Create service-level dashboard with SLI/SLO tracking
Build a comprehensive service dashboard that tracks service level indicators and objectives with burn rate alerts.
{
"title": "Service Level Objective Tracking",
"type": "stat",
"targets": [
{
"expr": "(
sum(rate(http_requests_total{job=~\"$job\",code!~\"5..\"}[1h])) /
sum(rate(http_requests_total{job=~\"$job\"}[1h]))
) * 100",
"legendFormat": "Success Rate (1h)",
"refId": "A"
},
{
"expr": "(
sum(rate(http_requests_total{job=~\"$job\",code!~\"5..\"}[24h])) /
sum(rate(http_requests_total{job=~\"$job\"}[24h]))
) * 100",
"legendFormat": "Success Rate (24h)",
"refId": "B"
},
{
"expr": "99.5 - (
sum(rate(http_requests_total{job=~\"$job\",code!~\"5..\"}[30d])) /
sum(rate(http_requests_total{job=~\"$job\"}[30d]))
) * 100",
"legendFormat": "Error Budget Consumption (30d)",
"refId": "C"
}
],
"fieldConfig": {
"defaults": {
"color": {
"mode": "thresholds"
},
"thresholds": {
"steps": [
{
"color": "red",
"value": null
},
{
"color": "yellow",
"value": 99
},
{
"color": "green",
"value": 99.5
}
]
},
"unit": "percent",
"decimals": 2
},
"overrides": [
{
"matcher": {
"id": "byName",
"options": "Error Budget Consumption (30d)"
},
"properties": [
{
"id": "thresholds",
"value": {
"steps": [
{
"color": "green",
"value": null
},
{
"color": "yellow",
"value": 0.25
},
{
"color": "red",
"value": 0.4
}
]
}
}
]
}
]
},
"options": {
"reduceOptions": {
"values": false,
"calcs": ["lastNotNull"]
},
"orientation": "horizontal",
"textMode": "value_and_name",
"colorMode": "background"
}
}
Configure burn rate alerting for SLO monitoring
Set up multi-window burn rate alerts that detect when your error budget is being consumed too quickly.
{
"uid": "slo_burn_rate_alert",
"title": "SLO Burn Rate - Fast Burn",
"condition": "C",
"data": [
{
"refId": "A",
"queryType": "",
"relativeTimeRange": {
"from": 3600,
"to": 0
},
"model": {
"expr": "(1 - (sum(rate(http_requests_total{code!~\"5..\"}[1h])) / sum(rate(http_requests_total[1h])))) > (14.4 * (1 - 0.995))",
"refId": "A"
}
},
{
"refId": "B",
"queryType": "",
"relativeTimeRange": {
"from": 300,
"to": 0
},
"model": {
"expr": "(1 - (sum(rate(http_requests_total{code!~\"5..\"}[5m])) / sum(rate(http_requests_total[5m])))) > (14.4 * (1 - 0.995))",
"refId": "B"
}
},
{
"refId": "C",
"queryType": "",
"relativeTimeRange": {
"from": 0,
"to": 0
},
"model": {
"conditions": [
{
"evaluator": {
"params": [1],
"type": "gt"
},
"operator": {
"type": "and"
},
"query": {
"params": ["A"]
},
"reducer": {
"params": [],
"type": "last"
},
"type": "query"
},
{
"evaluator": {
"params": [1],
"type": "gt"
},
"operator": {
"type": "and"
},
"query": {
"params": ["B"]
},
"reducer": {
"params": [],
"type": "last"
},
"type": "query"
}
],
"refId": "C"
}
}
],
"noDataState": "NoData",
"execErrState": "Alerting",
"for": "2m",
"annotations": {
"description": "Service is burning through error budget at 14.4x the acceptable rate.
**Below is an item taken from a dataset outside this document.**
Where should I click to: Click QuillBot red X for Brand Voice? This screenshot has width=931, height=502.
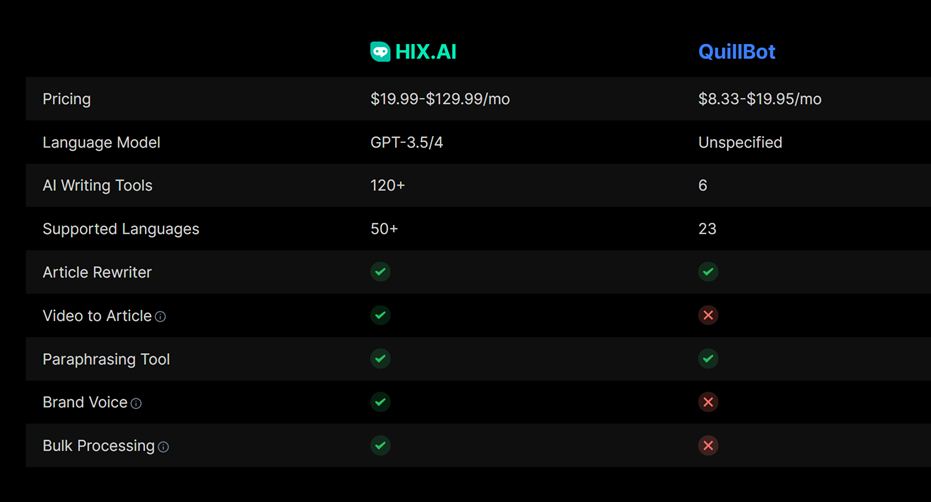[708, 402]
Immediate action required.",
"runbook_url": "https://runbooks.example.com/slo-burn-rate",
"summary": "Fast SLO burn rate detected"
},
"labels": {
"severity": "critical",
"team": "sre",
"type": "slo"
}
}
Enable and restart Grafana service
Apply all configuration changes by restarting Grafana and verify the service starts correctly.
sudo systemctl restart grafana-server
sudo systemctl status grafana-server
sudo journalctl -u grafana-server -f --lines=20
Verify your setup
Test your advanced Grafana configuration to ensure all components are working correctly.
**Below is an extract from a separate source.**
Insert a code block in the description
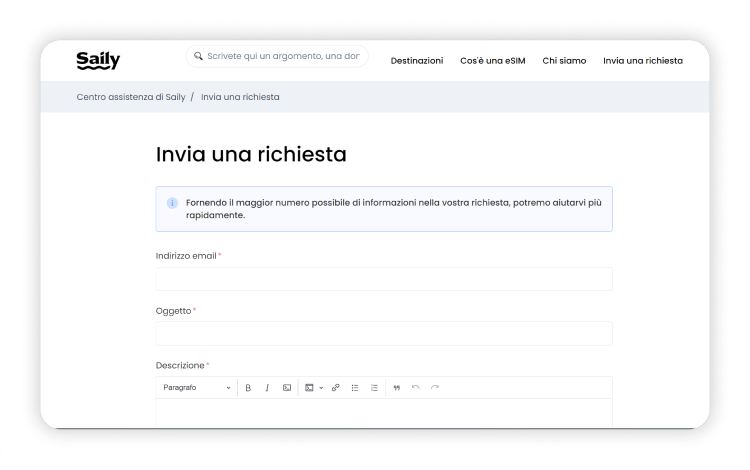750x470 pixels. coord(287,387)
# Check dashboard variables are loading
curl -s -H "Authorization: Bearer YOUR_API_KEY" \
"http://localhost:3000/api/dashboards/uid/YOUR_DASHBOARD_UID" | \
jq '.dashboard.templating.list[] | {name: .name, type: .type}'
Verify alert rules are active
curl -s -H "Authorization: Bearer YOUR_API_KEY" \
"http://localhost:3000/api/ruler/grafana/api/v1/rules" | \
jq '.[] | keys'
Test notification channels
curl -X POST -H "Authorization: Bearer YOUR_API_KEY" \
-H "Content-Type: application/json" \
-d '{"name":"test-notification"}' \
"http://localhost:3000/api/alert-notifications/test"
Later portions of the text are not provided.